« Neptune Frost », de l’Américain Saul Williams et la Française d’origine rwandaise Anisia Uzeyman, présenté en première mondiale à la Quinzaine des réalisateurs, au Festival de Cannes 2021. © Swan Films
Par Siegfried Forster
Que reste-t-il à la fin d’un festival ? Les films primés, la Palme d’or, et puis le coup de cœur. « Neptune Frost », réalisé par l’Américain Saul Williams et la Française d’origine rwandaise Anisia Uzeyman, était la proposition la plus curieuse, généreuse et innovatrice de ce Festival de Cannes 2021. C’est l’histoire d’une guerre qui ne dit pas sans nom et d’un amour entre un.e hacker africain.e et un mineur de coltan en fuite. Le tout dans une esthétique afro-futuriste complètement inédite.
Sélectionné hors compétition à la Quinzaine des réalisateurs, ce film musical tourné au Rwanda et imaginé au Burundi réunit chant, danse et poésie. Et il s’avère, à bien des égards, étonnamment proche aux éléments revendiqués par Julia Ducournau pour sa Palme d’or Titane : la violence du monde, le questionnement sur l’identité et le genre, une esthétique intersexe, le droit d’être différent et la quête d’un ailleurs. Mais là où Ducournau fait entrer la monstruosité et le monstre, Neptune Frost mise sur des univers radicalement poétiques et positifs.
Anisia Uzeyman et Saul Williams
Dans ce premier film d’Anisia Uzeyman, actrice (elle a joué dans Tey d’Alain Gomis) et réalisatrice française d’origine rwandaise, et de Saul Williams, poète, acteur, musicien et activiste américain, le récit se raconte au travers de corps éthériques interconnectés par des vibrations avec d’autres êtres et intelligences. Neptune Frost rend palpable des perceptions extra-sensorielles jusqu’ici inconnues au cinéma, au-delà de l’espace-temps de l’homme.

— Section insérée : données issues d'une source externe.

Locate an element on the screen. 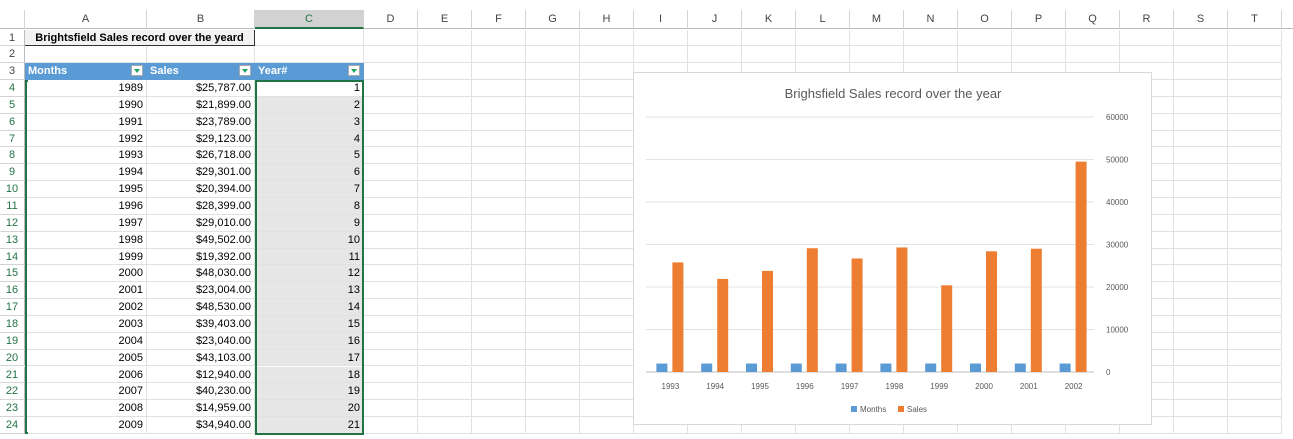 The width and height of the screenshot is (1293, 439). months-cell: 2001 is located at coordinates (86, 291).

« Je suis née dans ma 23e année, après 22 ans de guerre », raconte au début du film une femme en tresses collées, le visage caché derrière un masque en fils métalliques. Nous voilà invités à un enterrement où le prêtre parle de l’attente d’une autre vie. En attendant, Tekno, mineur de coltan en révolte, doit fuir. Tout au long du film, la mort le guettera, car il a compris : c’est le coltan qui transmet l’énergie circulant dans les ordinateurs du monde entier. Pour lui, une raison de plus de ne plus subir le mépris des multinationales.